BRUSSELS (Reuters) – The European Commission will do all in its power to ensure the primacy of EU law, its president Ursula von der Leyen said on Friday, after a ruling by Poland’s highest court that had left her “deeply concerned”.
The Polish Constitutional Tribunal ruled on Thursday that some parts of EU treaties are incompatible with the Polish constitution, challenging a pillar of the European Union and sharply escalating discord between Brussels and Warsaw.
“EU law has primacy over national law, including constitutional provisions,” von der Leyen said in a statement.
“This is what all EU member states have signed up to as members of the European Union. We will use all the powers that we have under the treaties to ensure this.”
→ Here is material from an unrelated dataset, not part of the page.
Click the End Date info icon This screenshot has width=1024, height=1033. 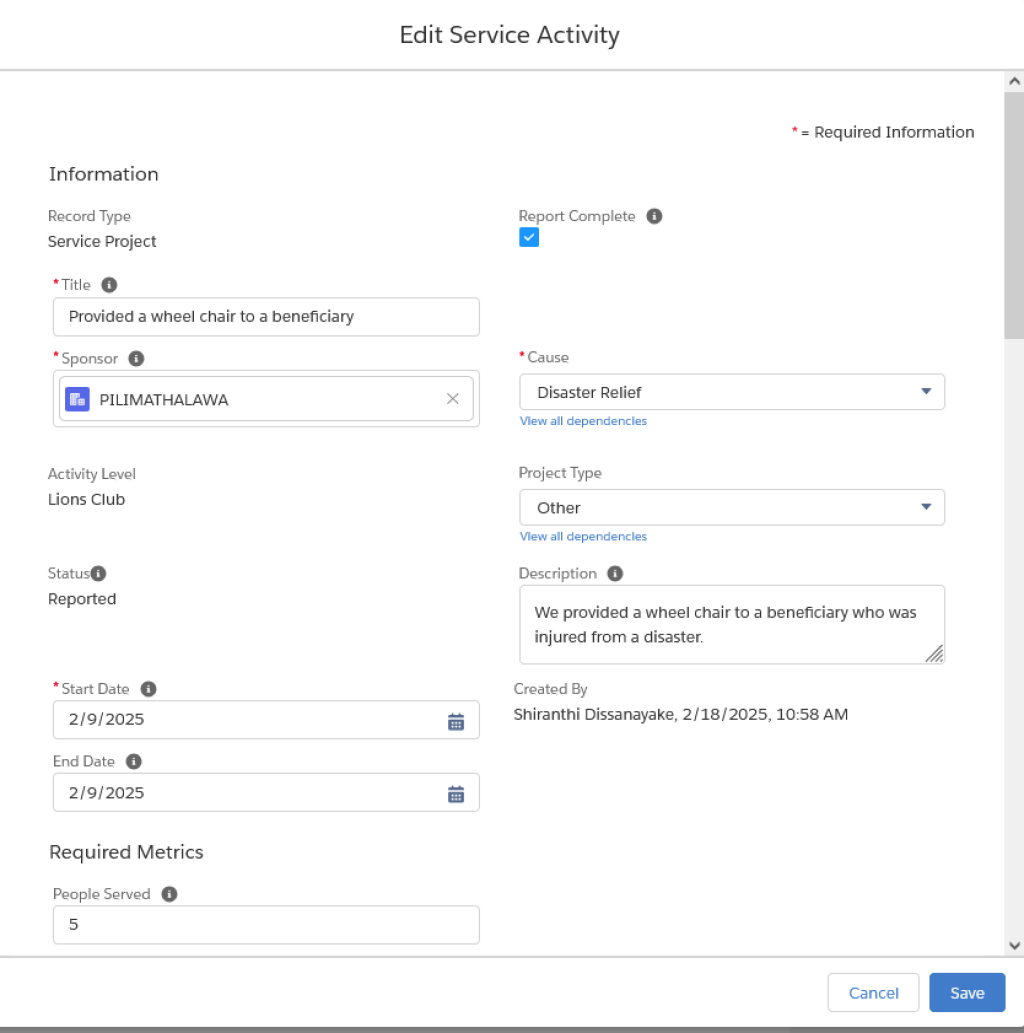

The EU executive’s chief ordered a thorough and swift analysis of the ruling, on the basis of which the Commission would decide its next steps.
The European Union, she said, was a community of values and laws on which 450 million Europeans, including Poles, relied.
“Our utmost priority is to ensure that the rights of Polish citizens are protected and that Polish citizens enjoy the benefits granted by membership of the European Union, just like all citizens of our union,” she said.
EU citizens and businesses needed legal certainty that EU rules, including rulings of the European Court of Justice, were fully applied in Poland, she said.
“Our treaties are very clear. All rulings by the European Court of Justice are binding on all member states’ authorities, including national courts,” she said.